◆ WORK TASK
Among these entries, how many lines have the string "size" in them? Only the number is needed.

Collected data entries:
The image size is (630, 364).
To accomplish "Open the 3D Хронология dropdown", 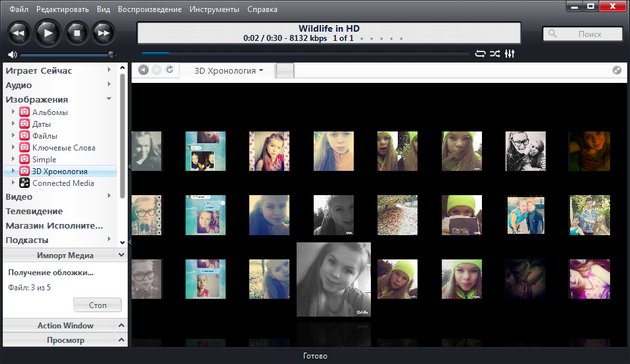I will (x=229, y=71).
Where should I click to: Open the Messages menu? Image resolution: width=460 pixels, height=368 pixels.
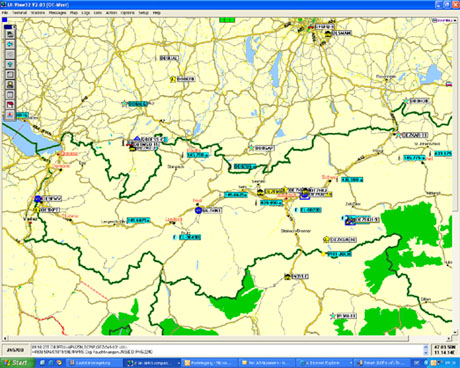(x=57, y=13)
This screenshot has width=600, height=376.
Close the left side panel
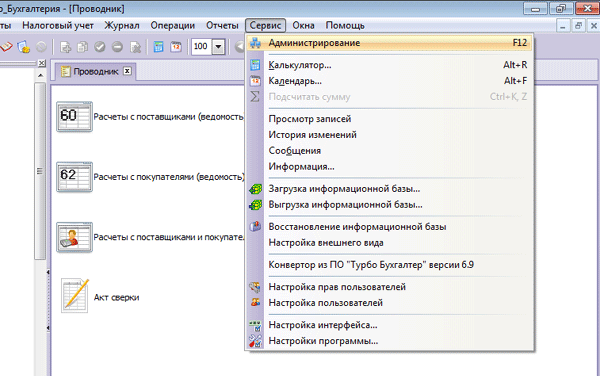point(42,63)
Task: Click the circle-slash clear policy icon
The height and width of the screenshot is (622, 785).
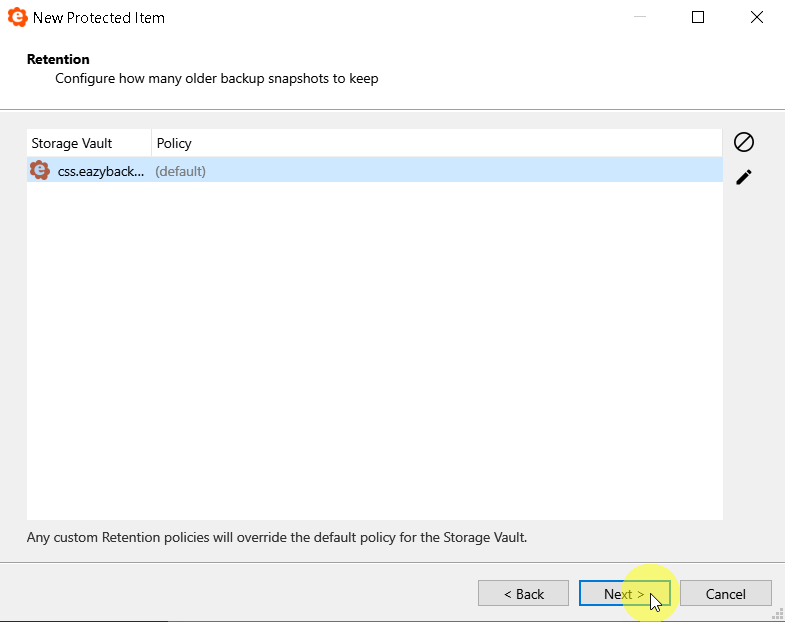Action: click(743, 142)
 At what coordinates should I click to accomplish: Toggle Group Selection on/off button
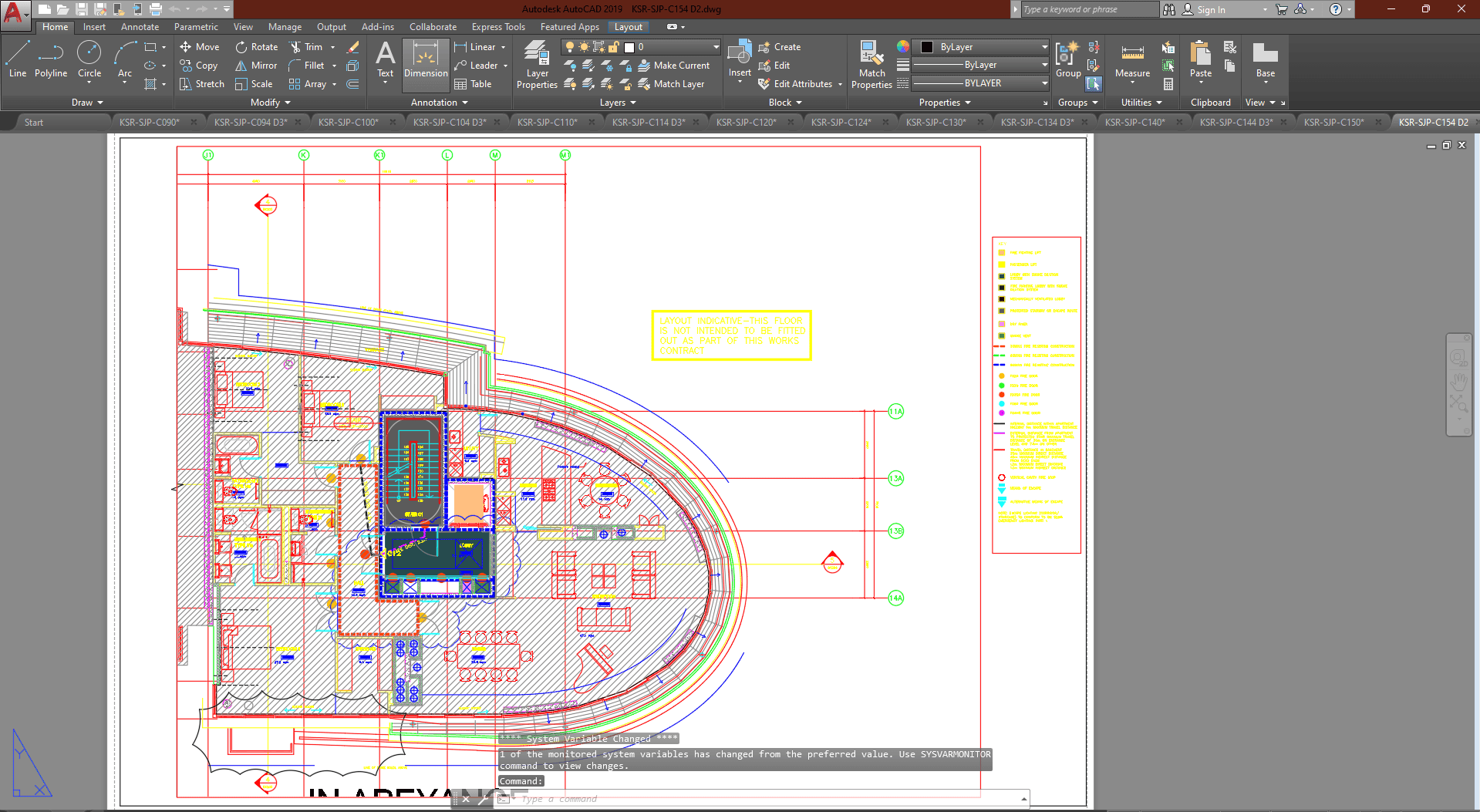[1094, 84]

--

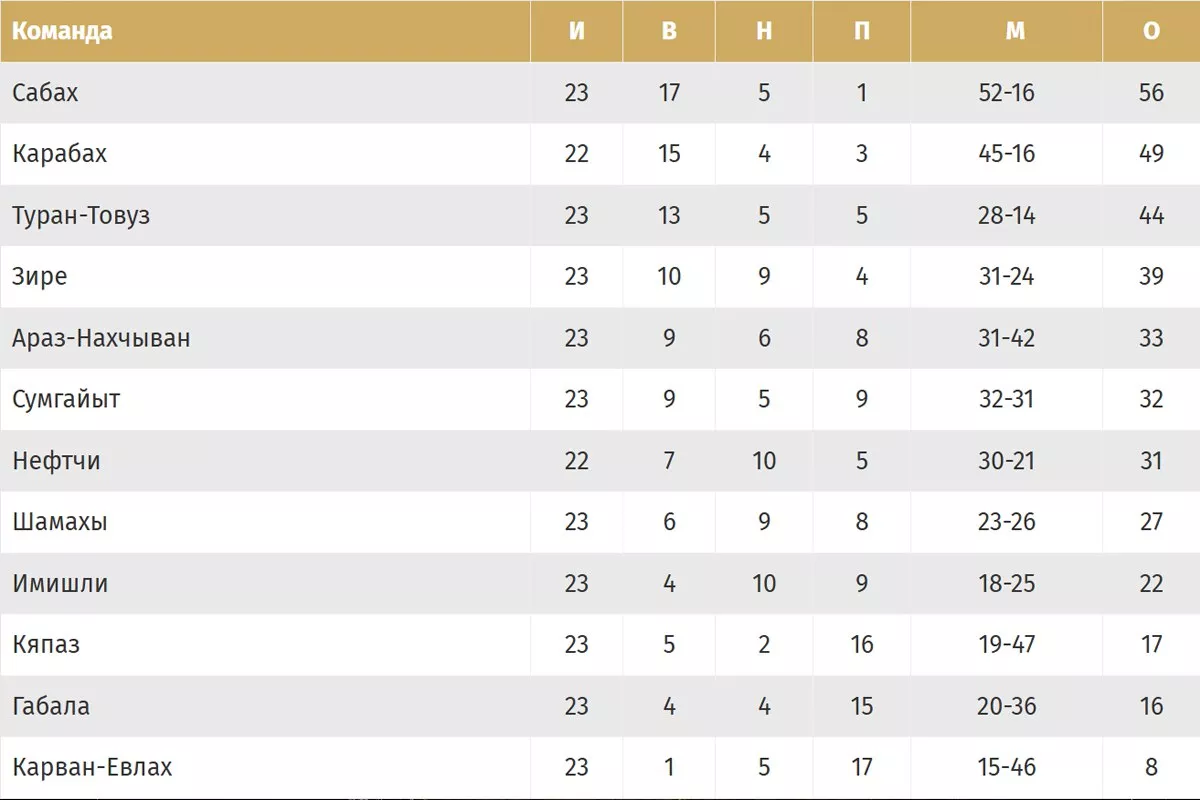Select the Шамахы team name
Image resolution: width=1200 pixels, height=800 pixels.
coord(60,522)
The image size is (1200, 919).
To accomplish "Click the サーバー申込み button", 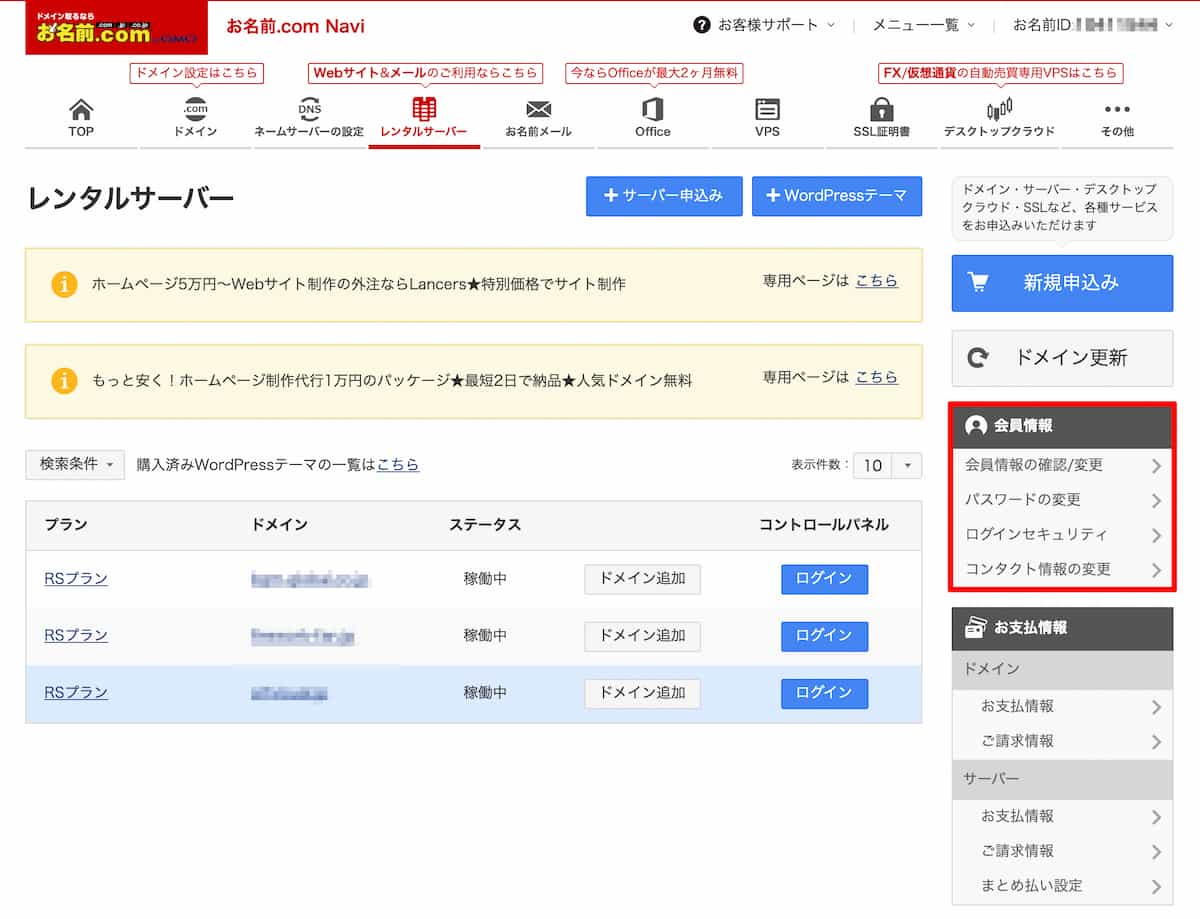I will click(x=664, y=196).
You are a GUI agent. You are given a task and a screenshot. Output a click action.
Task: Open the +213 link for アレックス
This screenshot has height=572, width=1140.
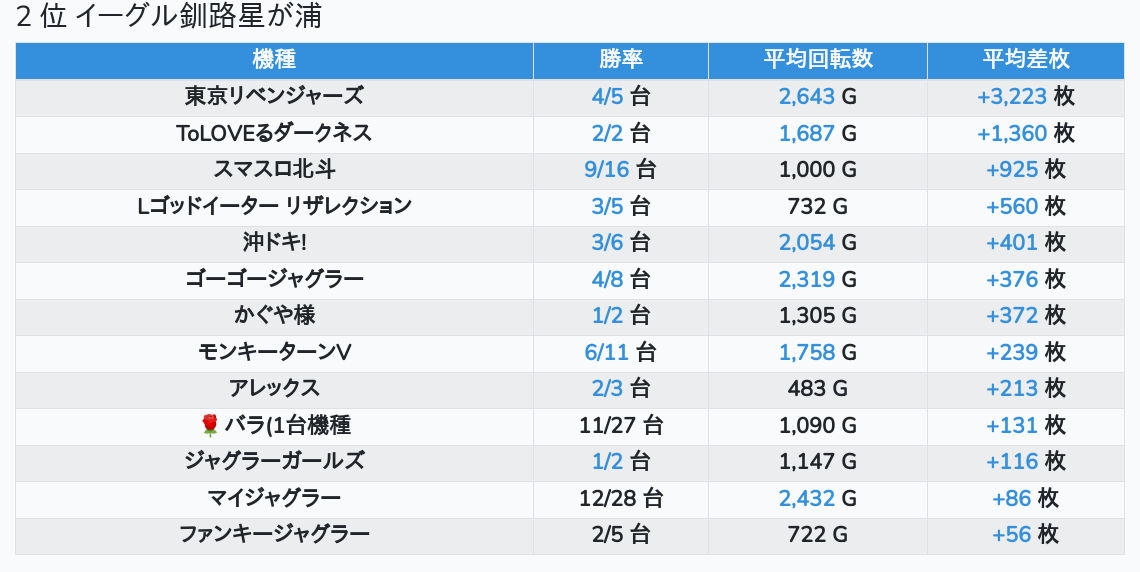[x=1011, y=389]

◆ ANSWER TO THIS TASK
2